Most of these actions can be modified or programmed from what amounts to a decision tree. This again suggests that there is less “thinking” going on and more working through a complex set of rules. And that’s just fine. Computers are much better than people at seeing patterns, and that is what these types of systems do.
The point of this is to demystify AI and machine learning. In this month alone, Salesforce, Oracle, Microsoft, and SAS announced new AI offerings that basically amount to one form or another of AI-as-a-service.

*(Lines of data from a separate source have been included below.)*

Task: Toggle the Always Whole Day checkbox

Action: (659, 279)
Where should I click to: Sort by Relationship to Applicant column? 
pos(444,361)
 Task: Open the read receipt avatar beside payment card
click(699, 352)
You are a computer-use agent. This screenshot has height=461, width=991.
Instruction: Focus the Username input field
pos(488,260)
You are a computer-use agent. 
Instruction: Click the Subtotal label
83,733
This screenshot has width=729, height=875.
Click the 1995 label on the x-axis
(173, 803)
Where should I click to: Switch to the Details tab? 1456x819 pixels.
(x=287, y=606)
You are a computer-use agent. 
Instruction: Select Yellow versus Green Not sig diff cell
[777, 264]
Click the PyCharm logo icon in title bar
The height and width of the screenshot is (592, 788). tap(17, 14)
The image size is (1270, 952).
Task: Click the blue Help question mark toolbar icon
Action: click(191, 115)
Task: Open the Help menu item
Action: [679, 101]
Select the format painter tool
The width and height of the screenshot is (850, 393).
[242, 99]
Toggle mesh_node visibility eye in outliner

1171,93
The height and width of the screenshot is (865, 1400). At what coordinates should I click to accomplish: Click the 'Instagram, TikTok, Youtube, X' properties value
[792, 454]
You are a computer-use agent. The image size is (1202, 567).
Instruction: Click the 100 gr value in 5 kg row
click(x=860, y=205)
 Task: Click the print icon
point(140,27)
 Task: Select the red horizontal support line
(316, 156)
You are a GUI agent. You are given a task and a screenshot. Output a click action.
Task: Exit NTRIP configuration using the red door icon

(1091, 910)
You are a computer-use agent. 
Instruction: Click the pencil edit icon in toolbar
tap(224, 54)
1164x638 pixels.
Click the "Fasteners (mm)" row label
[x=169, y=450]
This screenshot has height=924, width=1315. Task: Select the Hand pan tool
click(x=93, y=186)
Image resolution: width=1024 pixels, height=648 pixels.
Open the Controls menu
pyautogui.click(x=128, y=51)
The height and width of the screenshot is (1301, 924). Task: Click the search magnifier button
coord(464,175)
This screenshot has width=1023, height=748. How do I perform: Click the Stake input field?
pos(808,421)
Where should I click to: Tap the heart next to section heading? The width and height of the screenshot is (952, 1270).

Evaluating the Potential for AI
All of them offer some form of data discovery, enhanced decision-making, and most importantly, automating at least some business processes. Evaluating the potential for AI should be done the same way that you evaluate any business technology. Determine the pain points you want to address and find the product that addresses those problems for the best price.
The only thing you might want to consider differently is the growth and pace of AI improvement. As it was already pointed out, AI is so ubiquitous that many things that qualify as AI are not even called AI. As companies innovate with AI, they are baking these improvements directly into their platforms. In other words, with each release, the systems are likely to get smarter. So keep that in mind when selecting a vendor. Because AI requires big data and substantial computing power, you might want to favor providers with larger, more powerful capabilities.
Otherwise, it is time to stop thinking of AI as magic or as a technology that is beyond the reach for most companies. Stop treating it like artificial life, and remember that it AI, at its heart, is merely pattern recognition, appropriate for consideration by all companies today.